As a middle-income country, I always thought that poverty in Iraq did not mean the same extreme poverty as in Africa. Not until I talked to Umm Ahmed last week, did I learn I was mistaken. In the very country where I grew up going to a good school, not having limits to my dreams, traveling around the world, and not knowing what to do with my weekly allowance that my father gave me simply because I didn't need anything, there was Umm Ahmed. A woman who got married at the age of 13 to a man who was 20 years older than her!

Umm Ahmed's emotions kept on going back and forth between joy at being in a restaurant and sadness at her life. So I tried to ask her about the joy she remembers in her life. "I don't remember any", she said. "Come on", I insisted. "There must be moments of joy in your life", I continued.

After a few seconds, her eyes brightened up like a little girl and said, "Yes! When my father would come home with bread and food the day he got a job. I remember these days. I was very happy when I saw him coming home with food, but those days were not that frequent." Umm Ahmed explained how her father was a day laborer. On days when he got a job, there was food, and on days he didn't, the neighbor passed on some rice to her mother and they did with that. Umm Ahmed finally had to be married off because her family simply could no longer afford to feed her and be responsible for her. And even though the man she married was a nice and a kind man, she never got over the trauma of being with someone so much older than her when she was just a child.

Her marriage did not get her out of poverty though. It just perpetuated the cycle. She married her daughters off when they were a bit older than she was, but still as teenagers. Now, she cares for her elderly and sick husband and is the sole bread-winner for the family and the problem solver for all of her 4 daughters marriage feuds. Her 5th daughter is a widow and she is only 35. When I asked her why her daughters have so many problems with their husbands, she took a breath and said, "Poverty. It is all about the money at the end of the day. Not having enough money to eat. Not having enough money to send the children to school. Not having enough money to pay the bills. It is always about the money."

I left Iraq thinking that most people really do not understand the full meaning of poverty. I know I don't and despite my work that puts me at the heart of it constantly, I am still learning about it and how it leads people to so many decisions. So many in the West blame culture, religion, traditions among many other things, for child marriages, girls being out of school, and other practices that lead so many girls to be mothers at the age of 15 and often widows or single heads-of-households. And while culture and traditions and all of that have of course a role to play, the real elephant in the room is POVERTY and that is ALL of our responsibility! And by focusing more on culture and less on poverty, it creates a veneer that is a step removed from each of our individual responsibility for creating and living in such a world and really, really forgetting the meaning of poverty and understanding it on an emotional level and not just the factual level.

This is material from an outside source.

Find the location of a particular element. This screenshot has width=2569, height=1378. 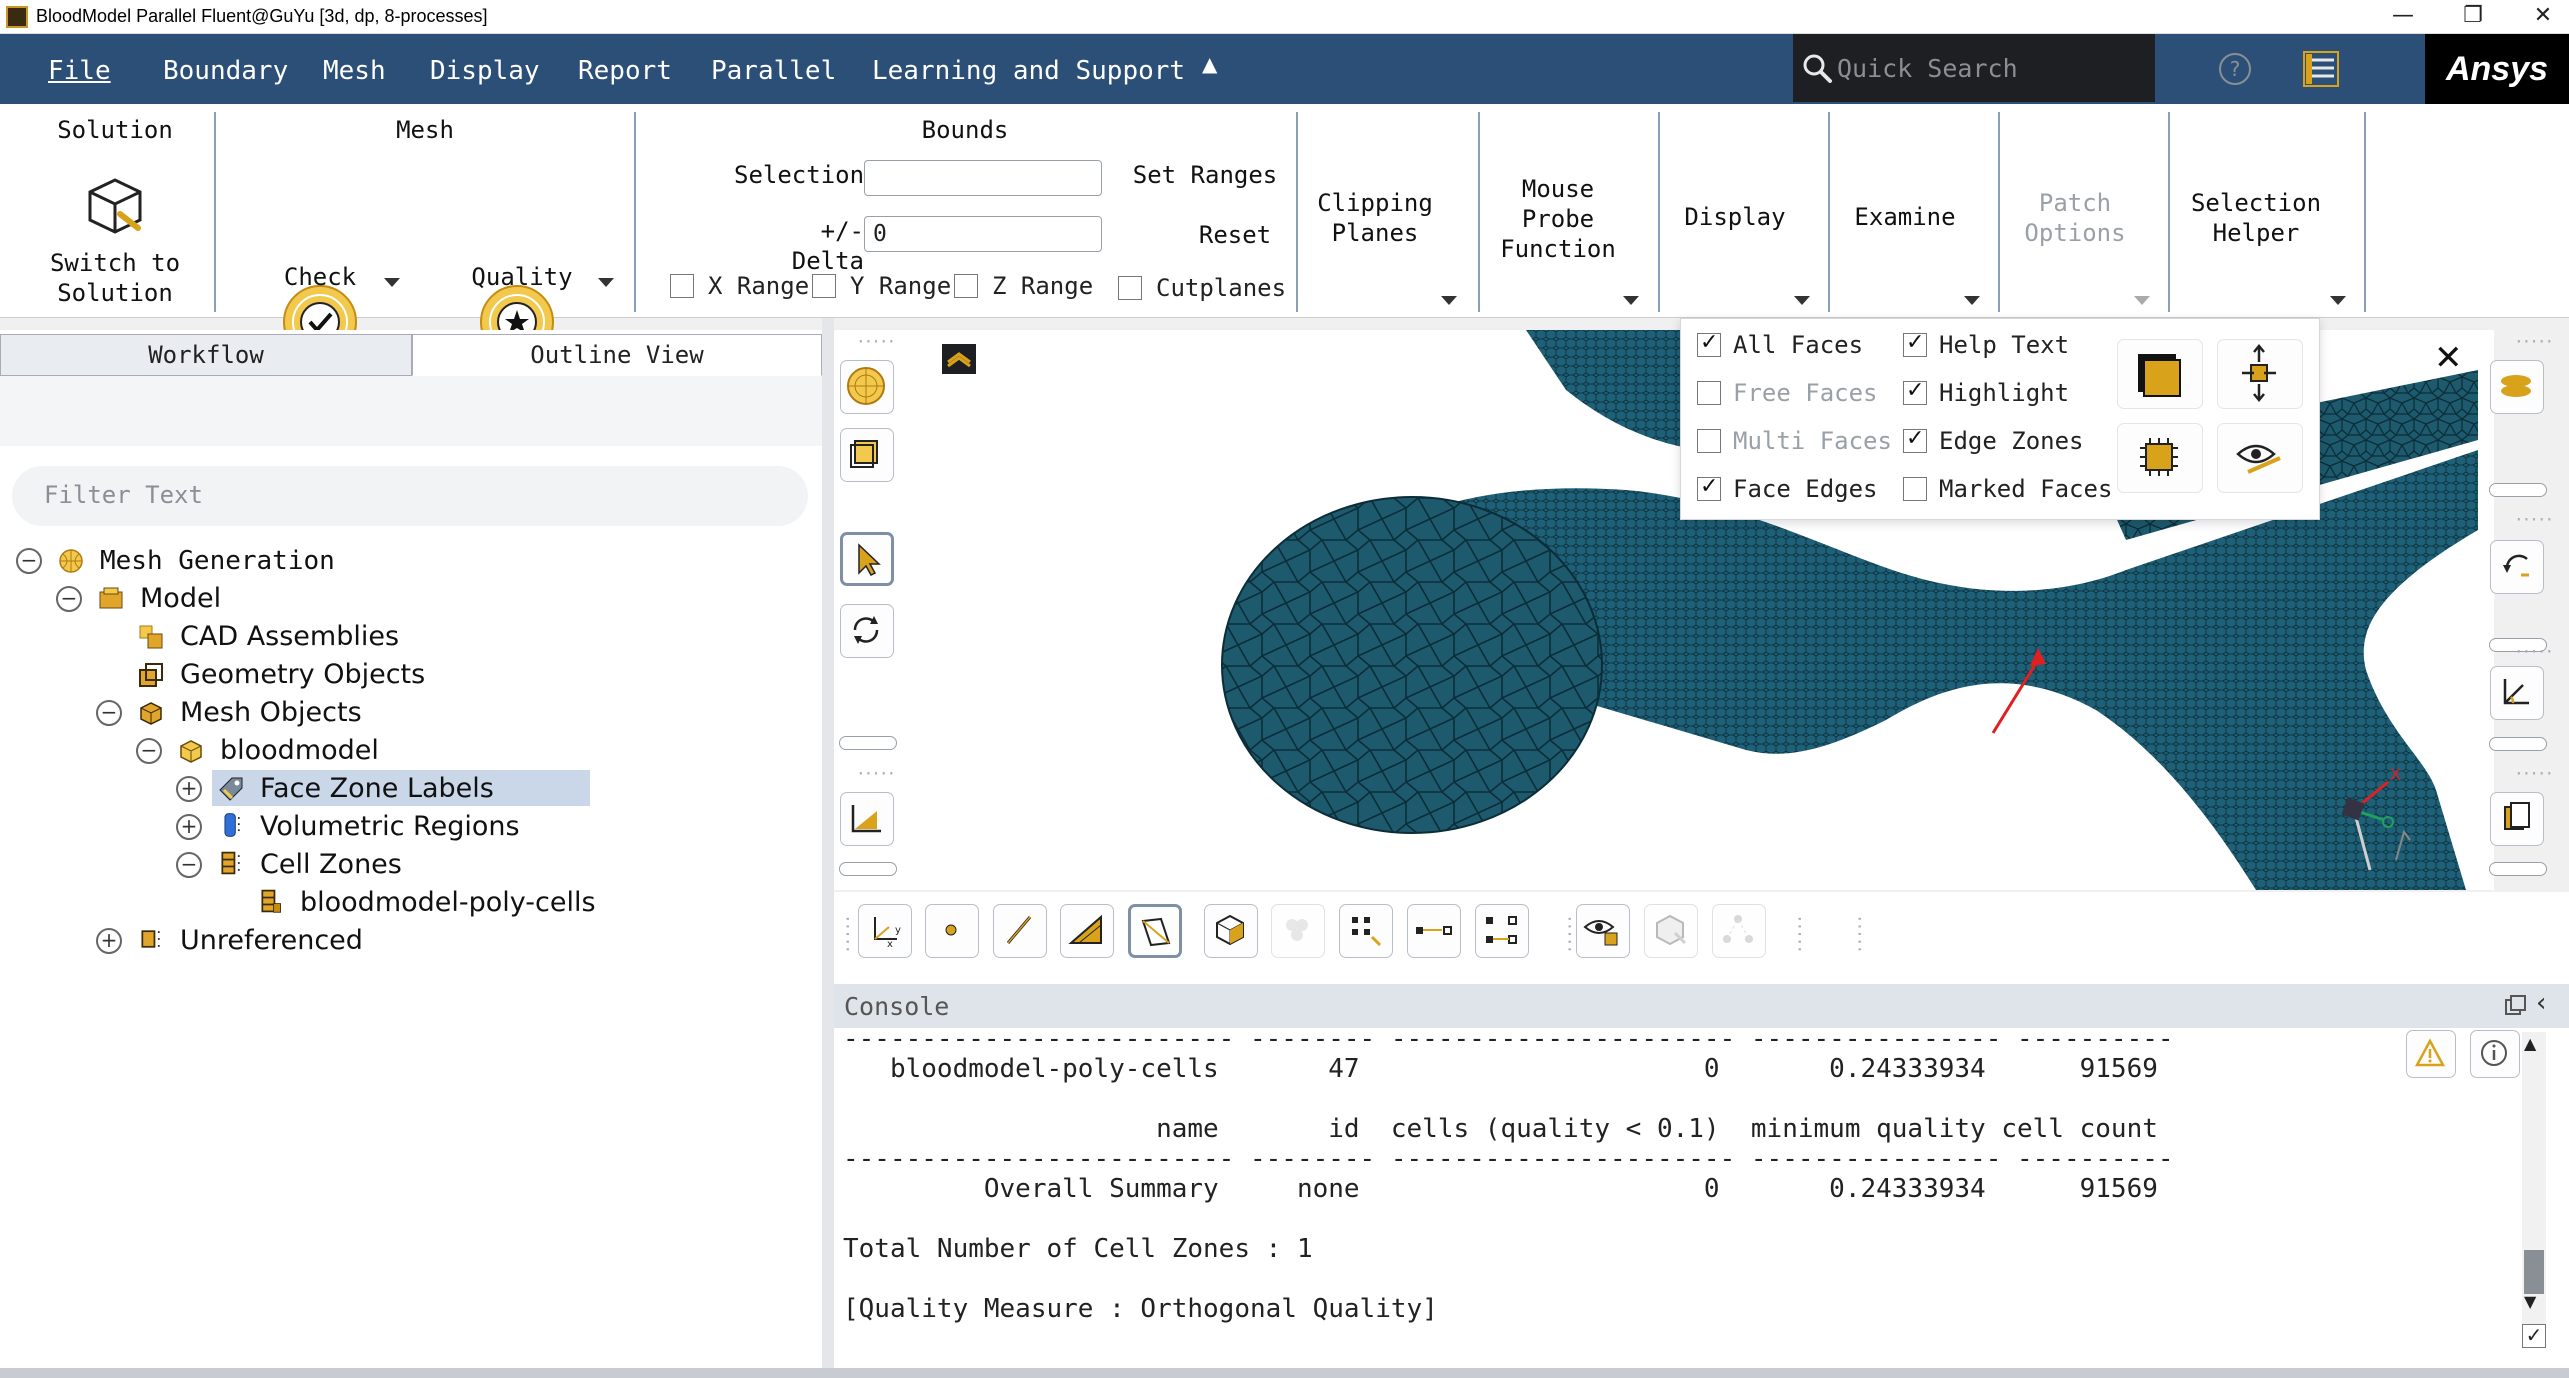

"Money is part of your blessing" the Quran says. I have known that quote for a long time but I don't think I have ever emotionally comprehended it until this moment.

I wonder how many of those who talk about poverty really understand it. I wonder how many are willing to make the sacrifices to build a system that really eliminates poverty and provides the opportunities for all to make the choices they want, to live their lives fully as I was able and, as you, most likely, were.

My mother used to tell me that the best prayer you can give is to smile and say "Thank you, God." Smile with me and say thank you for your blessings.